You get a strange feeling that in turning "A Distant Trumpet" into a vehicle for Troy Donahue someone decided to alter the storyline so that his part was more impressive. What I mean is that for the first hour of the movie we get all this build up where Lt. Matt Hazard shows up at Fort Delivery whips the soldiers into shape and falls in love with his commanding officer's wife, Kitty Mainwarring which becomes even more complicated when his girlfriend Laura shows up at the fort with the new CEO. All of this plays to Donahue's strengths being handsome and also confident when it comes to ordering troops around, giving him an opportunity to be an authoritarian.
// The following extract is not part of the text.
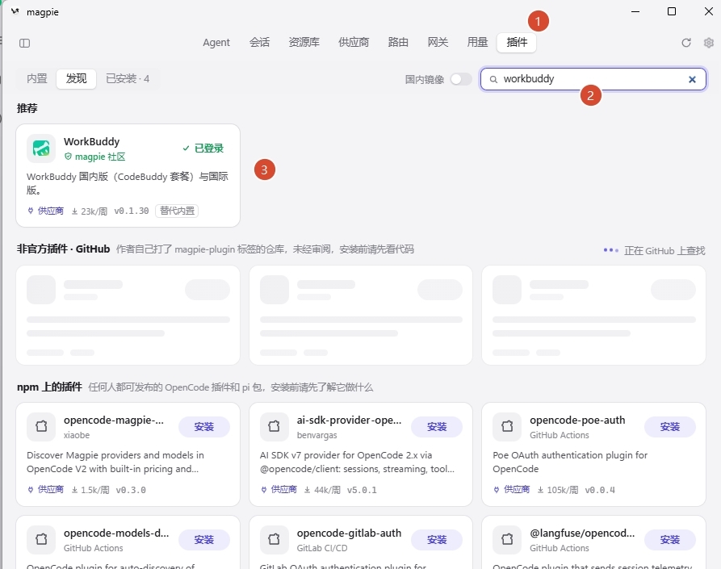Click the refresh icon in header
This screenshot has width=721, height=569.
point(686,43)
But then come the second half of the movie and none of this build up matters as we have Maj. Gen. Alexander Upton Quaint turning up and leading all the men into battle with War Eagle. It certainly makes you feel that all the romantic subplot was originally meant to be just an embellishment but was embellished so that Troy Donahue had a more commanding role.

The knock on effect of this is that for an hour "A Distant Trumpet" doesn't feel like it is going anywhere even when Laura shows up and is suspicious of Kitty. And what's more is that it obviously feels disjointed with the second half which is more of a traditional cavalry movie. As such the second half is much better as Quaint leads the men into war on War Eagle although it is also rather comically cheesy as he translates Apache with such ease and authority. Despite this the action for the most is good if a little messy as it turns into wide angle fights rather than close ups of the action.
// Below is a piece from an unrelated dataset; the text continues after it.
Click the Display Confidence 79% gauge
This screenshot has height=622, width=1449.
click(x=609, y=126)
What is quite a surprise is the darker side of the movie by which I mean those who are killed by the native Indians. From people being buried alive, left to become ant fodder to being burnt to a crisp or being branded with a hot iron it is not so much shocking but surprising. It almost feels that director Raoul Walsh was less than impressed having to work with a script which favoured the star and so made the most of these little moments, delivering an aspect which if had been used more often would have made "A Distant Trumpet" a far more impressive movie.

As for the acting well Troy Donahue may be handsome but he's not very believable as a leader of men, which may explain why the romantic storyline ends up being padded out because it is where his strengths appear to lie. Watching Donahue sharing a passionate embrace with the beautiful Suzanne Pleshette who plays Kitty Mainwarring is where both of the actors are at their best and they make a stunning pair on a visual level. But beyond the romantic scenes neither really excel, then to be honest no one does with James Gregory as Maj. Gen. Alexander Upton Quaint seeming to go for old school over acting to make up for deficiencies with the script. It all ends up that many of the performances end up bordering on the comical because the characters are so poorly defined.

What this all boils down to is that "A Distant Trumpet" is a disappointing movie which just doesn't work. At nearly 2 hours it feels like the storyline has been massively tampered with so that its star Troy Donahue had more romantic scenes but it just doesn't blend with the more traditional action which fills the second half. In a way if you want a movie with handsome stars then it may appeal but if you want a clever western full of breathtaking action then it's probably best to give "A Distant Trumpet" a miss.